Genome sequencing is generating vast amounts of DNA sequence data from a wide range of organisms. As a result, gene sequence databases are growing rapidly. In order to conduct efficient analyses of these data, there is a need for easy-to-use computer programs, containing fast computational algorithms and useful statistical methods.

The objective of the MEGA software has been to provide tools for exploring, discovering, and analyzing DNA and protein sequences from an evolutionary perspective. The first version was developed for the limited computational resources that were available on the average personal computer in early 1990s. MEGA1 made many methods of evolutionary analysis easily accessible to the scientific community for research and education. MEGA2 was designed to harness the exponentially greater computing power and a graphical interface of the late 1990’s, fulfilling the fast-growing need for more extensive biological sequence analysis and exploration software. It expanded the scope of its predecessor from single gene to genome wide analyses. Two versions were developed (2.0 and 2.1), each supporting the analyses of molecular sequence (DNA and protein sequences) and pairwise distance data. Both could specify domains and genes for multi-gene comparative sequence analysis and could create groups of sequences that would facilitate the estimation of within- and among- group diversities and infer the higher-level evolutionary relationships of genes and species. MEGA2 implemented many methods for the estimation of evolutionary distances, the calculation of molecular sequence and genetic diversities within and among groups, and the inference of phylogenetic trees under minimum evolution and maximum parsimony criteria. It included the bootstrap and the confidence probability tests of reliability of the inferred phylogenies, and the disparity index test for examining the heterogeneity of substitution pattern between lineages.

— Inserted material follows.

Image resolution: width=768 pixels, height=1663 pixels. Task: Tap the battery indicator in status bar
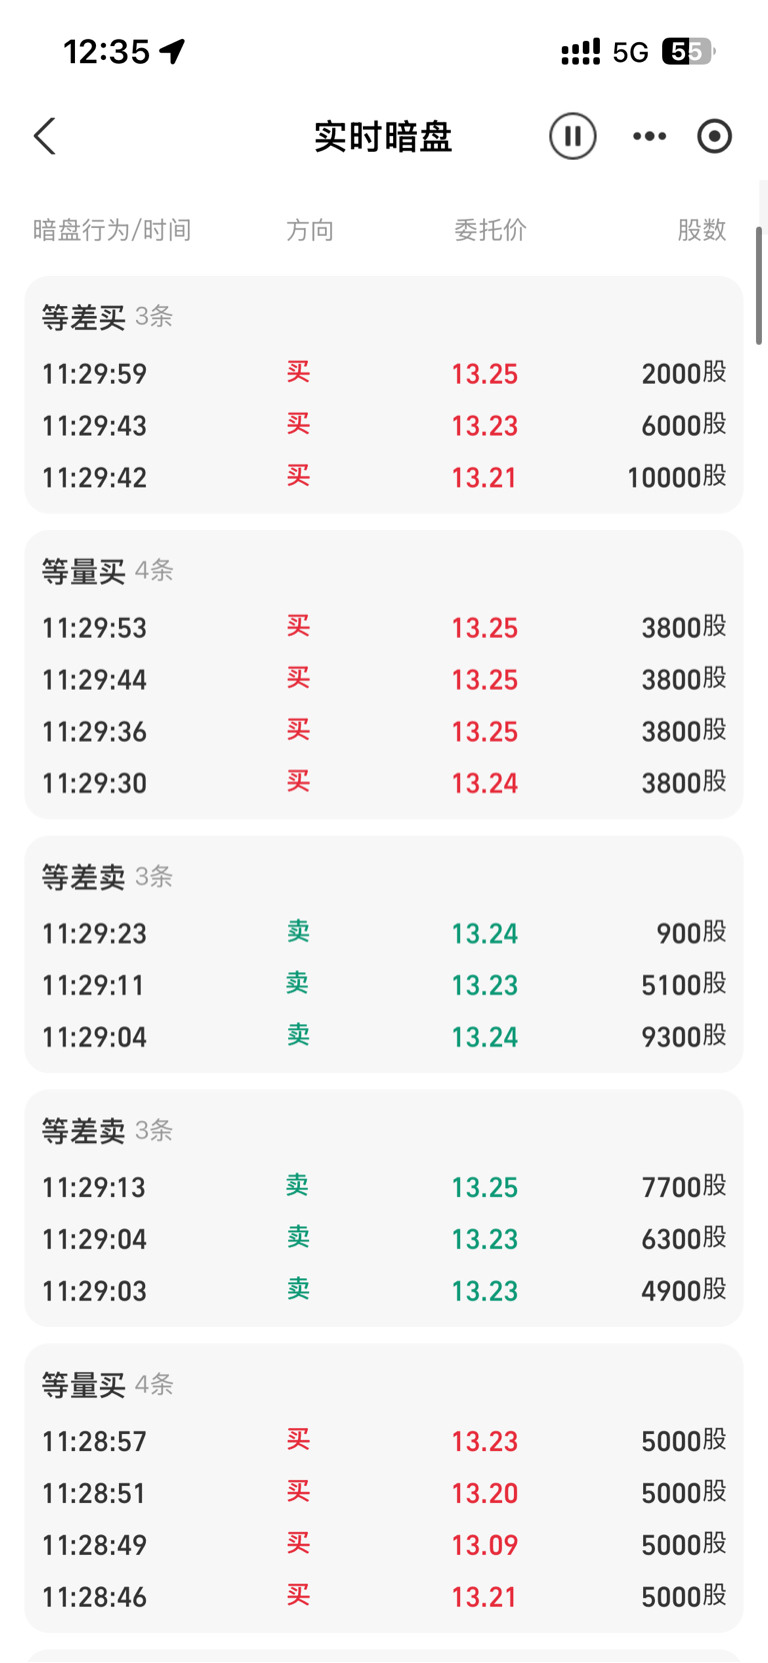(x=688, y=51)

MEGA4 continues where MEGA2 left off, emphasizing the integration of sequence acquisition with evolutionary analysis. It contains an array of input data and multiple results explorers for visual representation; the handling and editing of sequence data, sequence alignments, inferred phylogenetic trees; and estimated evolutionary distances. The results explorers allow users to browse, edit, summarize, export, and generate publication-quality captions for their results. MEGA4 also includes distance matrix and phylogeny explorers as well as advanced graphical modules for the visual representation of input data and output results. These features, which we discuss below, set MEGA apart from other comparative sequence analysis programs

As with previous versions, MEGA5 was specifically designed to reduce the time needed for mundane tasks in data analysis and to provide statistical methods of molecular evolutionary genetic analysis in an easy-to-use computing workbench. While MEGA5 was distinct from previous versions, we made a special effort to retain the user-friendly interface that researchers have come to identify with MEGA. We have simplified the file activation process, where you may select an analysis before needing to open a file.

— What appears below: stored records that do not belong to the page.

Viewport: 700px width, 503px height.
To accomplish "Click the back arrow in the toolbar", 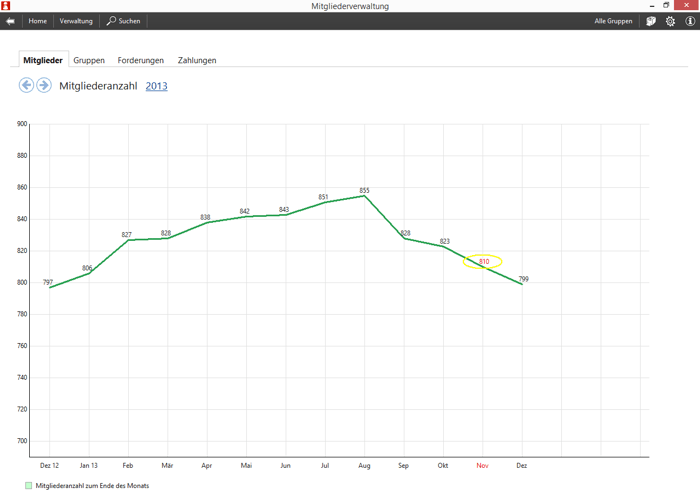I will [x=10, y=21].
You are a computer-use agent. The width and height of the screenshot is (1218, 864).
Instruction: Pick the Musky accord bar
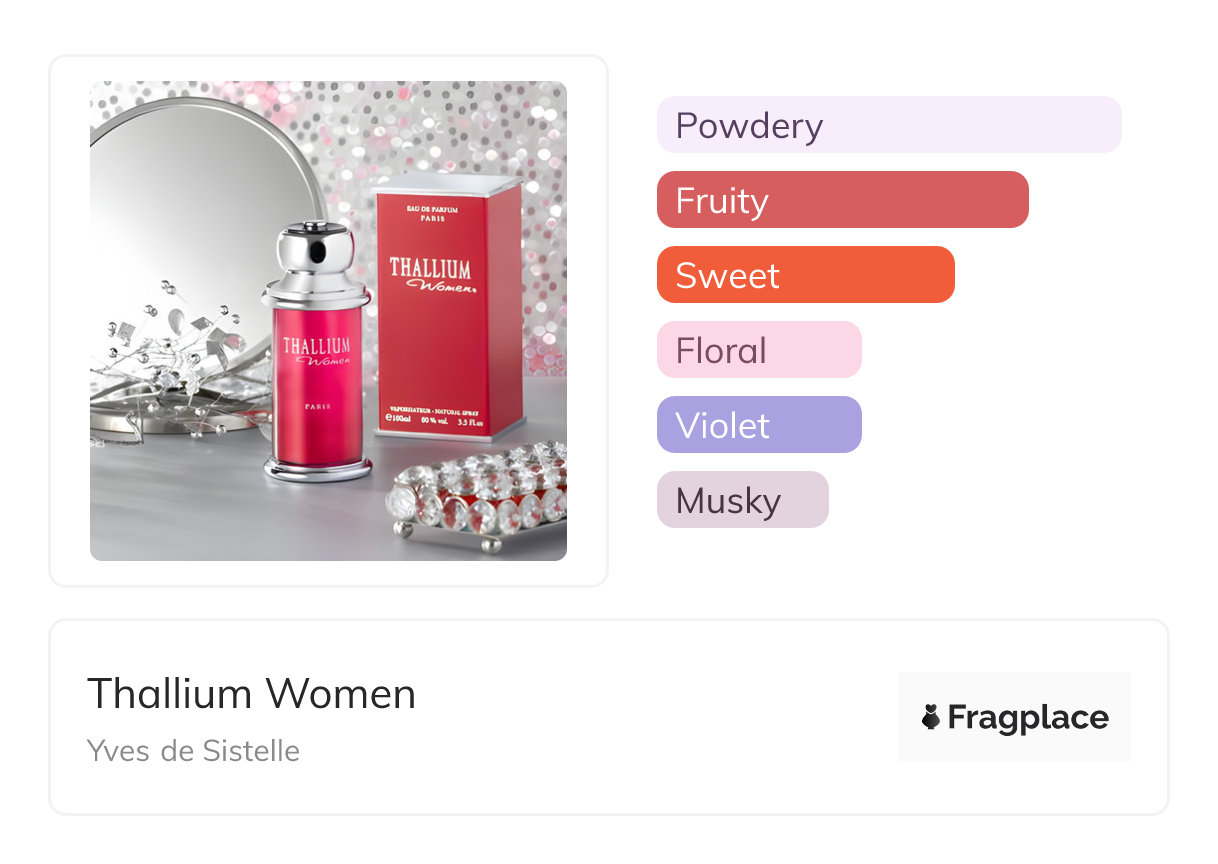(742, 500)
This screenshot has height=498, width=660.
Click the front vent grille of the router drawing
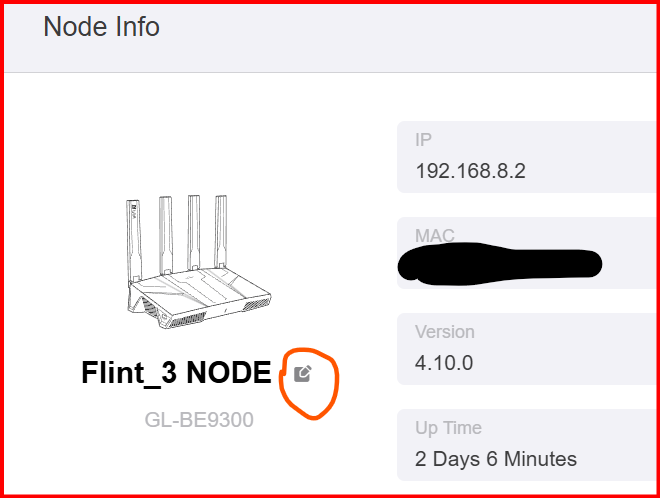pos(187,321)
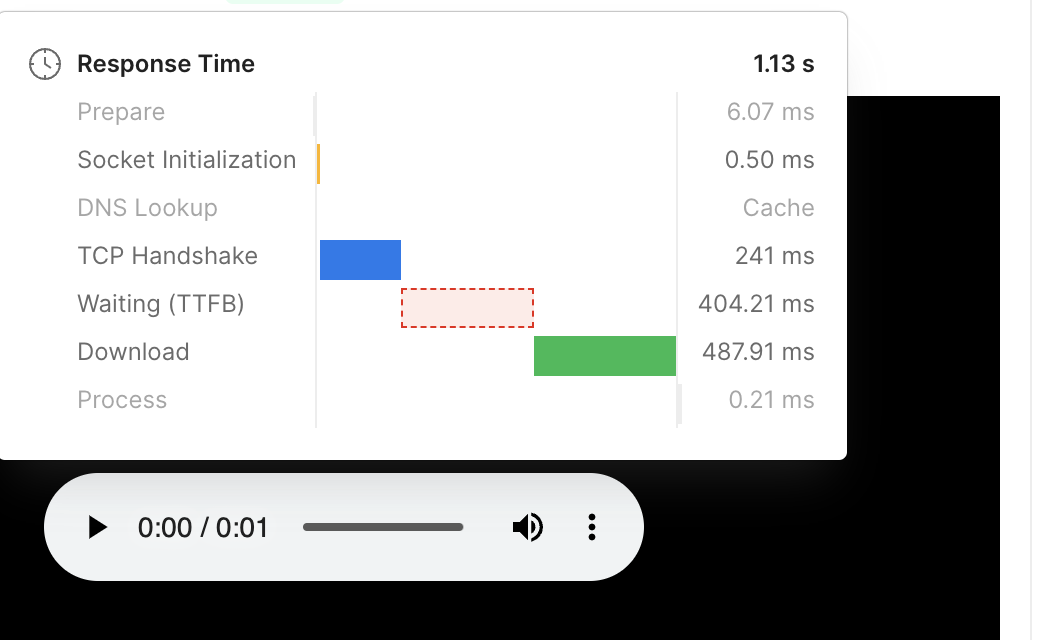Play the audio response
Image resolution: width=1064 pixels, height=640 pixels.
point(97,527)
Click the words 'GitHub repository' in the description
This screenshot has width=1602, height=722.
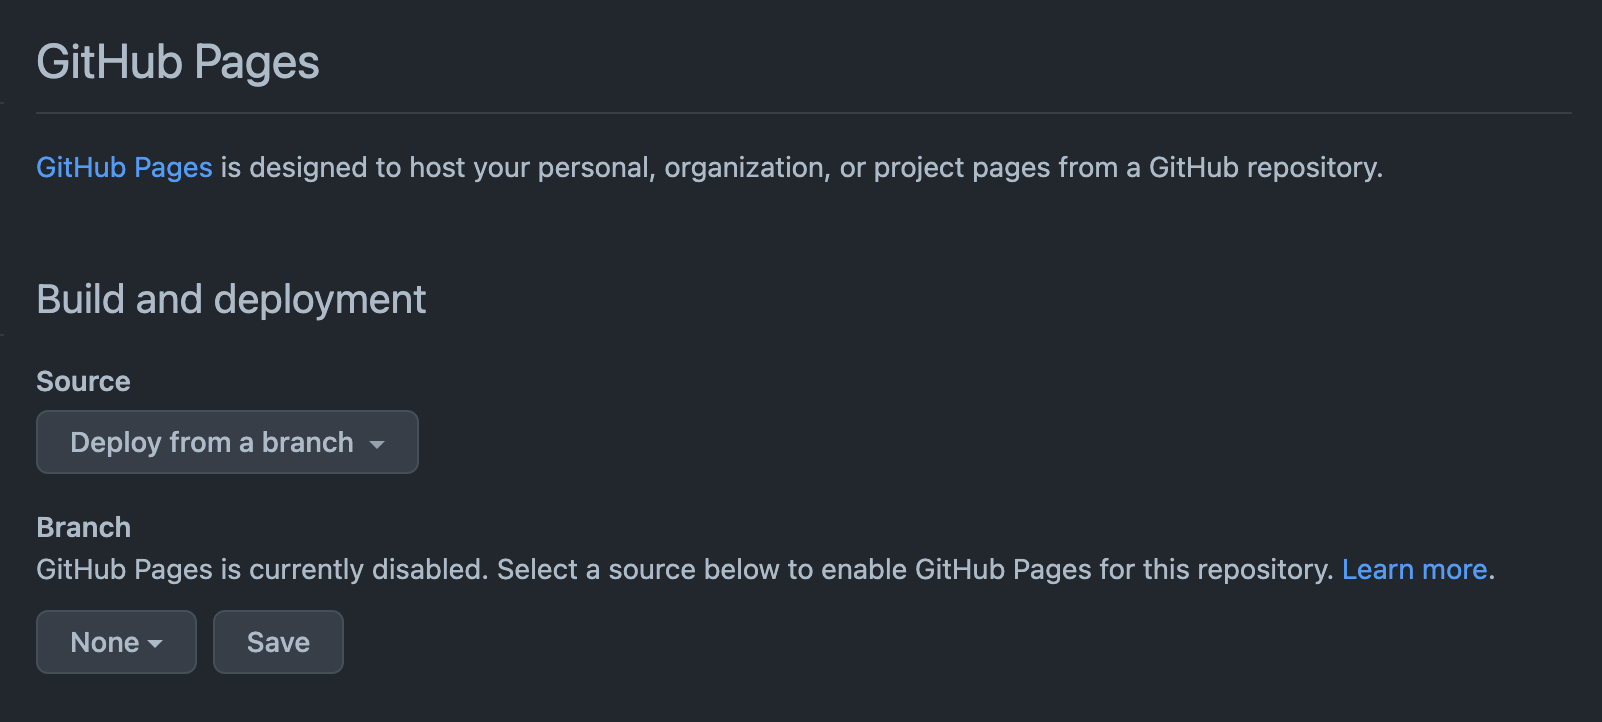pyautogui.click(x=1265, y=167)
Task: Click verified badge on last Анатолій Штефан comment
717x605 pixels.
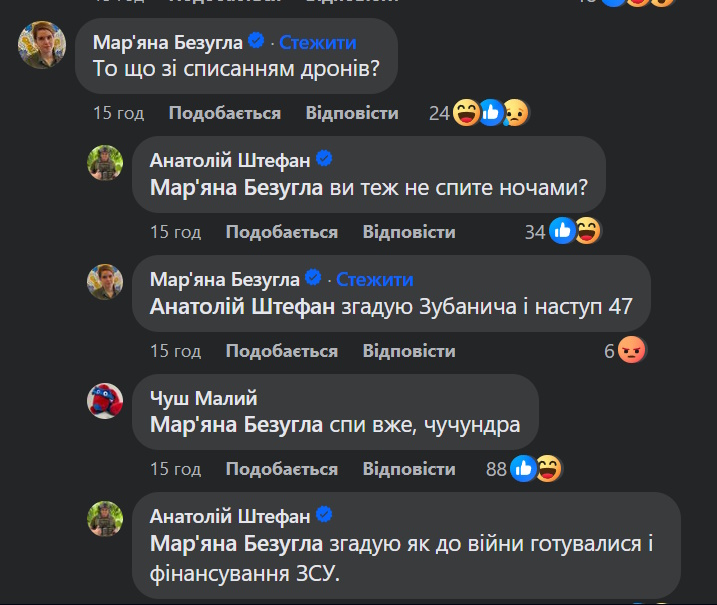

MEGA6 represents a leap forward in terms of performance. The multithreaded ML system has been optimized for maximum efficiency. A new memory manager and updated compiler have made it possible for MEGA to allocate twice as much memory on 64-bit systems as MEGA5 could. The naïve timing methods that were added in MEGA5 have been replaced by a RelTime based system which is as accurate as (or better than) contemporary methodologies but with speeds >1000 times faster.

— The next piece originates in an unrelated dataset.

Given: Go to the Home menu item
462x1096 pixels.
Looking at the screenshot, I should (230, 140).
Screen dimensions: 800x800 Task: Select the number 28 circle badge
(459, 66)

MEGA7 is a major refactoring of the MEGA source code and achieves another leap forward in terms of performance. MEGA is now optimized for 64-bit processor architectures and can now utilize many GB of memory. In addition, the Tree Explorer window has been re-factored to handle trees with > 100k taxa (previously it could only handle ~4k taxa), depending on the available graphics processing resources. Beyond increased performance, improvements have been made to the user interface. The Timetree system has been completely restyled to use a wizard system for guiding the user through the steps to create a timetree using the Reltime method.